* [Work instructions]
Extract, word for word, each line from the line holding "Tap whale activity marker on left chart" through the end of the records. Omit every picture.

[Dataset excerpts]
*** Block opens ***

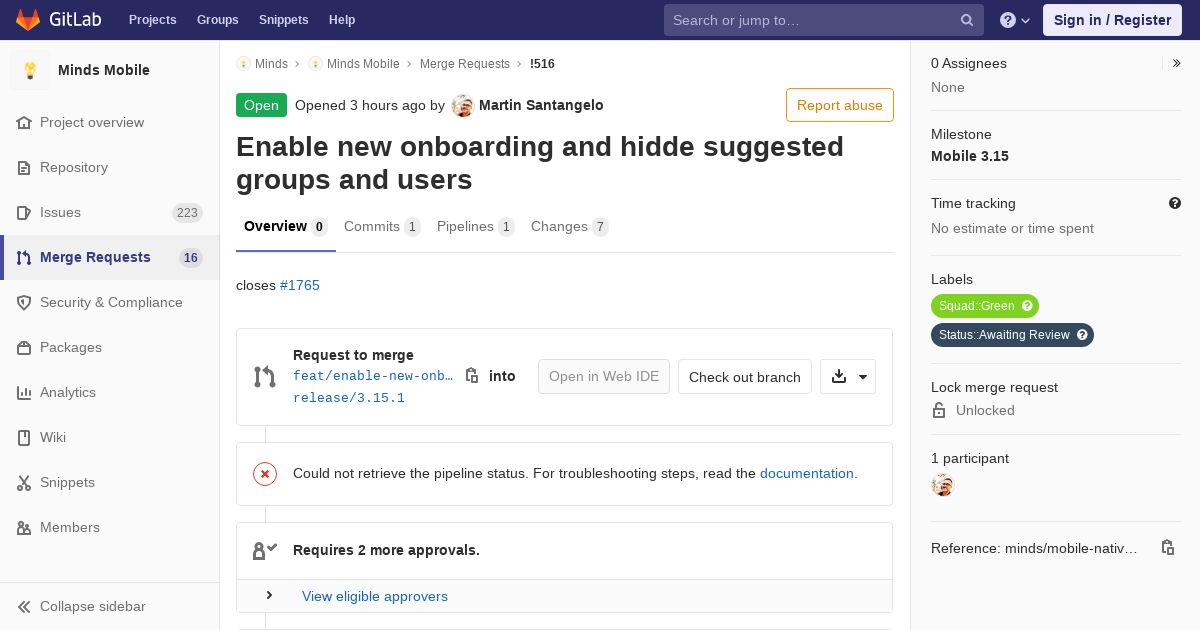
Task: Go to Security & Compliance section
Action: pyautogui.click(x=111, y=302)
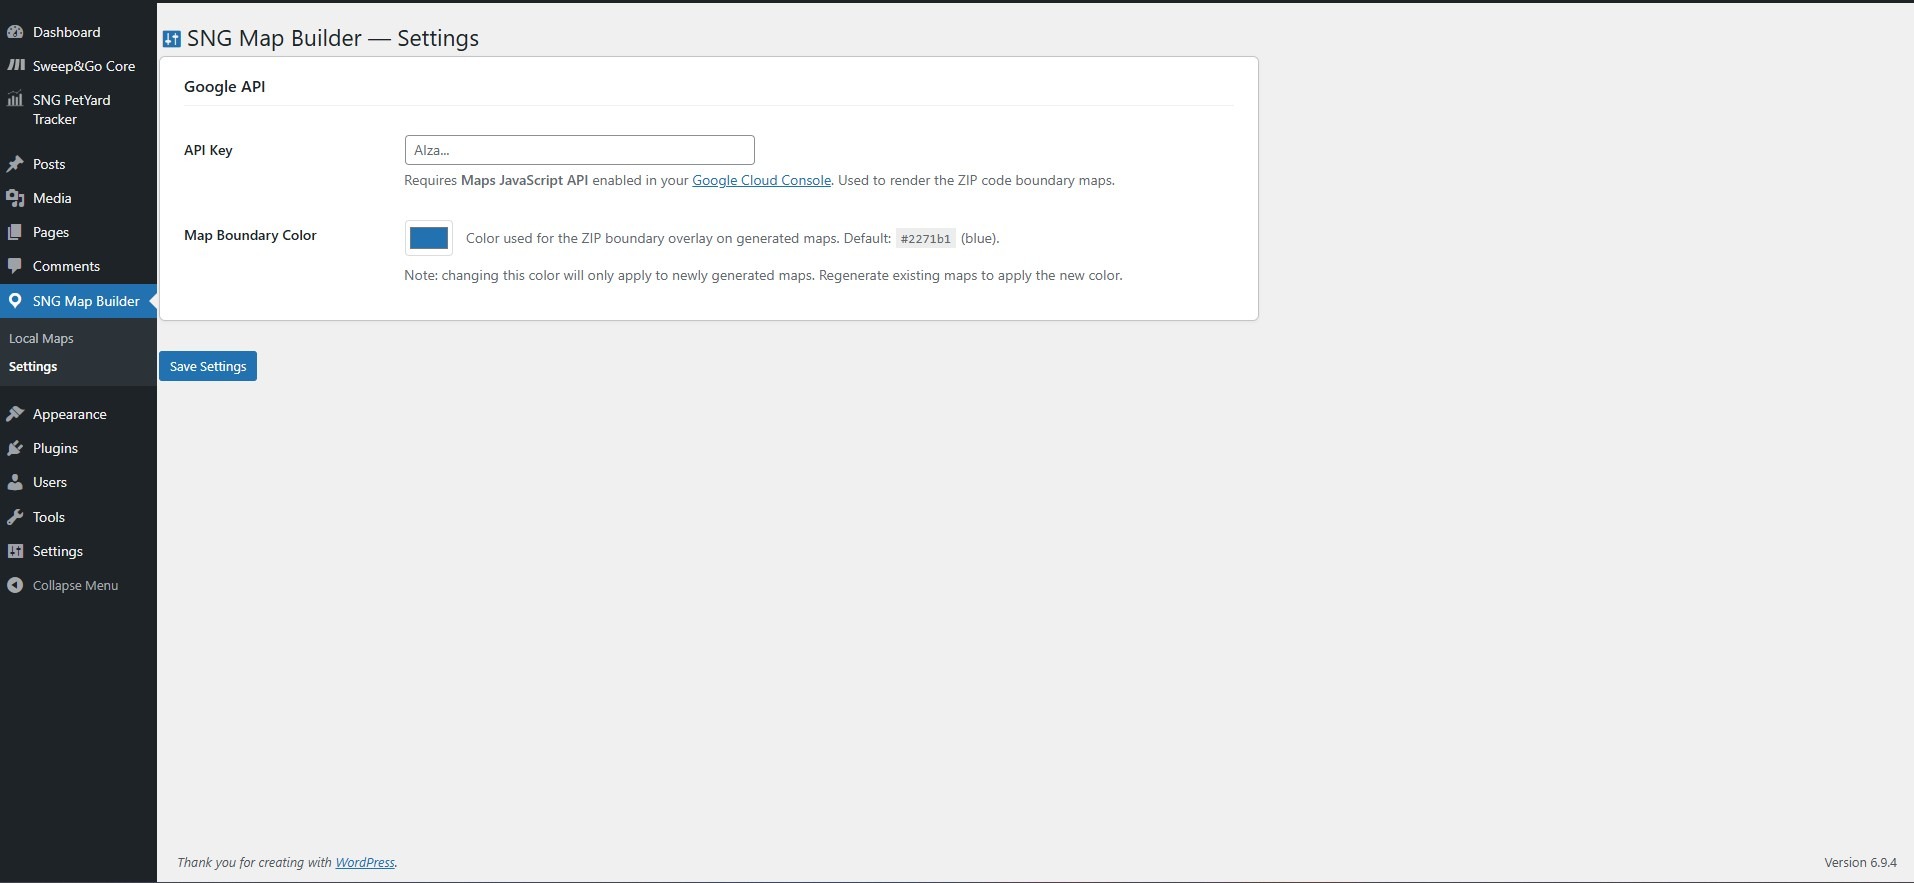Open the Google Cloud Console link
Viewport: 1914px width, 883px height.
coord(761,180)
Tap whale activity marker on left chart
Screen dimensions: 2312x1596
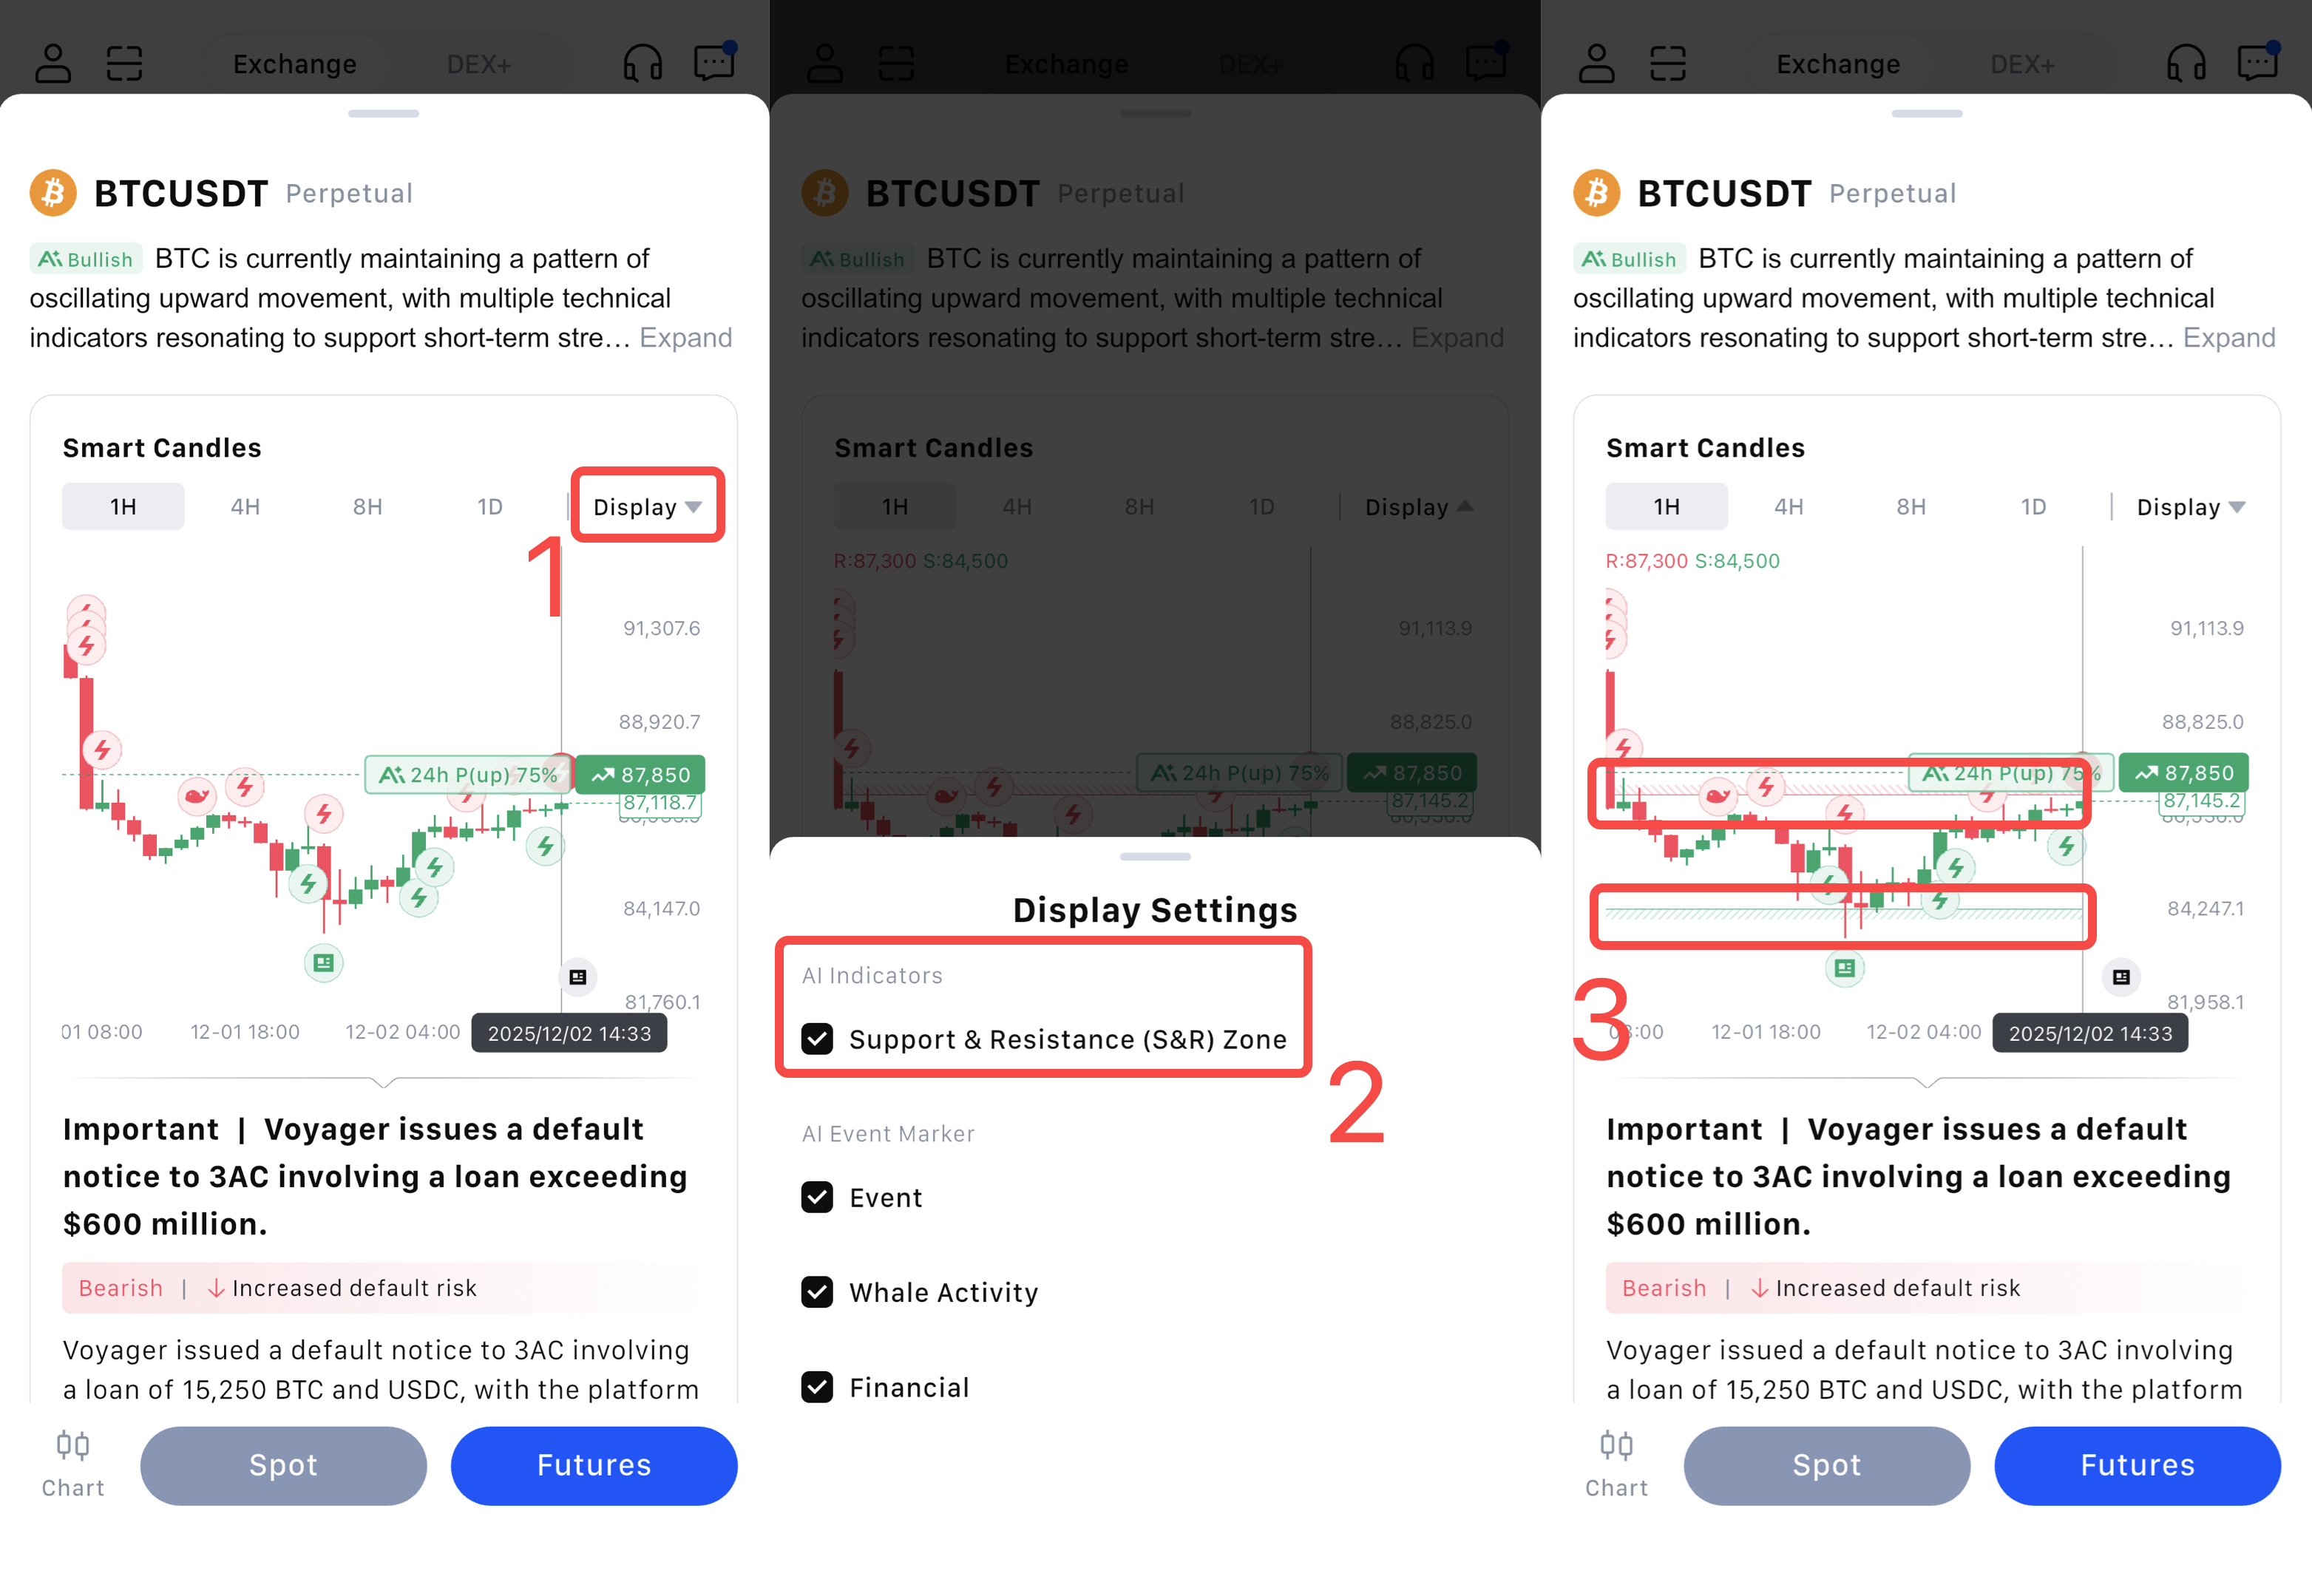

*** Block closes ***

* [Your solution]
Tap whale activity marker on left chart
Screen dimensions: 2312x1596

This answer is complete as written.